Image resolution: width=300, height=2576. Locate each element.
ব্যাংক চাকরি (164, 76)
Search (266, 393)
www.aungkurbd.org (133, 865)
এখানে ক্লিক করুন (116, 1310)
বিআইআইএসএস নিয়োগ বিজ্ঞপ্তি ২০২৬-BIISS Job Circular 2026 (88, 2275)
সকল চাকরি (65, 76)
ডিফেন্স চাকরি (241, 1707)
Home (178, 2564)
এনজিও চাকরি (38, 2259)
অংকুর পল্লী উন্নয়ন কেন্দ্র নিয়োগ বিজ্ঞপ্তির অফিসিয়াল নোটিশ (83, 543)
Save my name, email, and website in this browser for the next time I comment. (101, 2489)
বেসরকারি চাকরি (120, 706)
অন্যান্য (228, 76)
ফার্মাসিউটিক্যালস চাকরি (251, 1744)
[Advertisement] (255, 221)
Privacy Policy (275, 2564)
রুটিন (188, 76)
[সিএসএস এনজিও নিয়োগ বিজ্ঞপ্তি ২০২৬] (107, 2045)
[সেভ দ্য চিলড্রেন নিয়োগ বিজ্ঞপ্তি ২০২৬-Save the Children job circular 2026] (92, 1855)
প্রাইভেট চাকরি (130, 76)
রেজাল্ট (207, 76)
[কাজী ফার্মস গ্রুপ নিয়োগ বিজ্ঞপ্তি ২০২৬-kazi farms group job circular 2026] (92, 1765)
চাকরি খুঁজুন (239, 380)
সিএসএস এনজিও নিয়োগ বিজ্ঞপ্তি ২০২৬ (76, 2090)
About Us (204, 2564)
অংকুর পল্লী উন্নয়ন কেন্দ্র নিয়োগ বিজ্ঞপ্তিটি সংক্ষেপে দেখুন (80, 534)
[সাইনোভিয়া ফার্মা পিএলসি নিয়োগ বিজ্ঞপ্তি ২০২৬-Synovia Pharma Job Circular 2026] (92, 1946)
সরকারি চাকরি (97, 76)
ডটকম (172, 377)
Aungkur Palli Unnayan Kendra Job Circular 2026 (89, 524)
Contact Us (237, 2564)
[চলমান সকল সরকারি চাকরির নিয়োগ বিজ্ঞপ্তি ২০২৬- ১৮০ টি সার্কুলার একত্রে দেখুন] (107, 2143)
::::::::::
Your output should be an exact copy of every line from the one containing "এনজিও চাকরি (38, 2259)" through the end of the records.

এনজিও চাকরি (38, 2259)
অংকুর পল্লী উন্নয়ন কেন্দ্র নিয়োগ বিজ্ঞপ্তির অফিসিয়াল নোটিশ (83, 543)
Save my name, email, and website in this browser for the next time I comment. (101, 2489)
বেসরকারি চাকরি (120, 706)
অন্যান্য (228, 76)
ফার্মাসিউটিক্যালস চাকরি (251, 1744)
[Advertisement] (255, 221)
Privacy Policy (275, 2564)
রুটিন (188, 76)
[সিএসএস এনজিও নিয়োগ বিজ্ঞপ্তি ২০২৬] (107, 2045)
[সেভ দ্য চিলড্রেন নিয়োগ বিজ্ঞপ্তি ২০২৬-Save the Children job circular 2026] (92, 1855)
প্রাইভেট চাকরি (130, 76)
রেজাল্ট (207, 76)
[কাজী ফার্মস গ্রুপ নিয়োগ বিজ্ঞপ্তি ২০২৬-kazi farms group job circular 2026] (92, 1765)
চাকরি খুঁজুন (239, 380)
সিএসএস এনজিও নিয়োগ বিজ্ঞপ্তি ২০২৬ (76, 2090)
About Us (204, 2564)
অংকুর পল্লী উন্নয়ন কেন্দ্র নিয়োগ বিজ্ঞপ্তিটি সংক্ষেপে দেখুন (80, 534)
[সাইনোভিয়া ফার্মা পিএলসি নিয়োগ বিজ্ঞপ্তি ২০২৬-Synovia Pharma Job Circular 2026] (92, 1946)
সরকারি চাকরি (97, 76)
ডটকম (172, 377)
Aungkur Palli Unnayan Kendra Job Circular 2026 (89, 524)
Contact Us (237, 2564)
[চলমান সকল সরকারি চাকরির নিয়োগ বিজ্ঞপ্তি ২০২৬- ১৮০ টি সার্কুলার একত্রে দেখুন] (107, 2143)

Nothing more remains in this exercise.